*Page:*
┌──

But I stray from my point. In those days, downtown was anybody's turf. It was, as it should be, where everybody goes to mix, then retreats to their various corners, like boxers. Look; when I moved here, I was a small town punk. Then, I realized that the punks here weren't necessarily rebelling against anything (at least along the lines of what I was rebelling against), and I quickly fell in with those who attended Portland's then-thriving underaged dance club-going scene. They, at least, had fun; Fun along the lines which I considered fun to fall. Your average evening for me in those days consisted of my getting incredibly stoned with my friends, going downtown, usually then getting drunk, dancing, getting more stoned and meeting people, finally falling asleep in someone's car, then being awakened in time for the afterparty, which could be occurring anywhere.
The difference was that the crowd on any evening might include anything from white supremacists to hard core gang members, and to a certain extent, we all needed to give each other a relatively wide berth, even though we were not going to not be ourselves...Alright. This came to a head one evening when a friend of mine from my hometown, who I had always known was queer but wouldn't admit it whilst there encountered another friend of mine...Idaho/SoCal transplant, possible closet-case but who cares...Dance club bigot.
My hometown friend is annoying as the day is long, and I know it. This does not, however, prevent me from viewing him as my vaguely retarded younger brother who needs taking care of. My other friend, however, ain't feelin' it.
"Aw c'monnn," he keeps whining, "jus' lemme beat 'im uuuup!" My pal, along with really honestly whining, which I will not abide, is also really honestly asking to beat up my friend because he is Gay first, and Obnoxious second. I am trying and trying to say it the right way: "Naw man, jus' let it go. Not a thing..." And remind him that this is above all else a thing that he will feel less exercised about in the morning. He just won't let it go, and after saying every nice, polite, diplomatic, complimentary, assuaging thing I could possibly say to this jackass, I finally just said it, as I was forced to do so:
"Alright. If you wanna do it, go ahead. But you gotta go through me first."
That ended it. After further whining about how I was spoiling his fun by being too serious about all this, it nonetheless was over. I had made it clear that no matter how cute you think you're being with your hate, I'll be right there making sure it doesn't get nasty. I'll even stick up for my pain in the ass friend who isn't really much of a friend and is just annoying enough that he probably really does
deserve to have his ever-lovin' ass beat for it, just because some schmuck thinks he's better
. And that schmuck is always my enemy.
As I was walking back into the club to do some more dancing to awful (let's face it) music, a group of taller, perhaps older gentlemen from elsewhere were chatting in the parking lot. As I walked by, they started being catty in that way that, you know, those
people will be. Perhaps they were talking about my acne, perhaps they were very badly inviting me to swallow their semen, when one of them looked right at me and said, "Put. Some. So-di-um in your di-et."
It was a nasty comment, if obscure, and it made me feel good. You sir, are an asshole, I thought. But you sir, are the reason why I bother with this living around here with Ape Born Wrong at all, and if'n ever any of these apes come around your water hole looking for trouble, I'll be the one there reminding them that I know how to use tools too.

└──

*Work instructions:*
- A) Answer these about the essay, one line each:
(i) Whose underaged dance club scene does the narrator say they fell in with?
(ii) Where did the narrator's average evening end, before being awakened for the afterparty?
(iii) What did one of the men in the parking lot tell the narrator to put in their diet?
- B) Transcribe the part of the essay starting with "It was a nasty" and going on through "use tools too.".

*Items:*

┌──

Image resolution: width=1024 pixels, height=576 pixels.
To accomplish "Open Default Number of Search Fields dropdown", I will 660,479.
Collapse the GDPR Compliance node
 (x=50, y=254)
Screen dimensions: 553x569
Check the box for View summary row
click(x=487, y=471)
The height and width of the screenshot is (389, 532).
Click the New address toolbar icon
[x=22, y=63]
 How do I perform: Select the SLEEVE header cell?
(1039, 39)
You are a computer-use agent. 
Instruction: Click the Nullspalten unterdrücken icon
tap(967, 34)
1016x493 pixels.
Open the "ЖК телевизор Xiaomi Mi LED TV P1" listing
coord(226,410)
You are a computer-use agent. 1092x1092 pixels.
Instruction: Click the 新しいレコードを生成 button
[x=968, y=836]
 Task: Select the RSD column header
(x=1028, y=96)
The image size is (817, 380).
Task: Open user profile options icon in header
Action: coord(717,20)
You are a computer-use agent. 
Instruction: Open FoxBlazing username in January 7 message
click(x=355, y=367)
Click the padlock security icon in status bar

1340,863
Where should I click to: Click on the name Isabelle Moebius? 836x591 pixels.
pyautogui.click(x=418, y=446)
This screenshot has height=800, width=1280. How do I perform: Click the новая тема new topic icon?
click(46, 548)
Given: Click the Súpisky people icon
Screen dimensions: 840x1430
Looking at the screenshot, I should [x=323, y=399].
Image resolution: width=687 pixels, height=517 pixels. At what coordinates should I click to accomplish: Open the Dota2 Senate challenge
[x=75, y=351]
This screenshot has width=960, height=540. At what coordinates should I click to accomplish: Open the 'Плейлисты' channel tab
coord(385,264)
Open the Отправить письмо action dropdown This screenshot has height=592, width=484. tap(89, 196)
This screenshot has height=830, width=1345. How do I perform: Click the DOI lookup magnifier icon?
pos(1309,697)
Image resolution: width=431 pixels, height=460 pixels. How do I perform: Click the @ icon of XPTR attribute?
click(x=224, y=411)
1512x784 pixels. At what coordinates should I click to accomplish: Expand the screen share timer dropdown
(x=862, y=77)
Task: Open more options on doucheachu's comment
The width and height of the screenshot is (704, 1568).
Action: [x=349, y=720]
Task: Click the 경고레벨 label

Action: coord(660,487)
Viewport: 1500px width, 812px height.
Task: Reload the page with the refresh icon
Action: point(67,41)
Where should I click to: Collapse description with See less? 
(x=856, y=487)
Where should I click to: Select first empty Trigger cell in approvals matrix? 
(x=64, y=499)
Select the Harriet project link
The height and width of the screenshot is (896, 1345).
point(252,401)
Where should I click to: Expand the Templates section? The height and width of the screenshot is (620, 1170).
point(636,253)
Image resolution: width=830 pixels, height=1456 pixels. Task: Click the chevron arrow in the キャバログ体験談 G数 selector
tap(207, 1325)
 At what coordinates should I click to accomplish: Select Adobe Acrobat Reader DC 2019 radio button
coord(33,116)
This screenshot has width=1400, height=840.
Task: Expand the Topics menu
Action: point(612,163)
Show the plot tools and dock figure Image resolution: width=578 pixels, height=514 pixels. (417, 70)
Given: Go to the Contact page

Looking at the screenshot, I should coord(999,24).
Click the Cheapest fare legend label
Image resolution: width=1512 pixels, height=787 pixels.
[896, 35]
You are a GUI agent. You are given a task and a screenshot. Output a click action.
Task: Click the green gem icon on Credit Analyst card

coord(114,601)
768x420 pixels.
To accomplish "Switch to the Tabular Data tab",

└──

*Completed exercise:*
- A)
(i) Portland's
(ii) Asleep in someone's car
(iii) Sodium

- B)
It was a nasty comment, if obscure, and it made me feel good. You sir, are an asshole, I thought. But you sir, are the reason why I bother with this living around here with Ape Born Wrong at all, and if'n ever any of these apes come around your water hole looking for trouble, I'll be the one there reminding them that I know how to use tools too.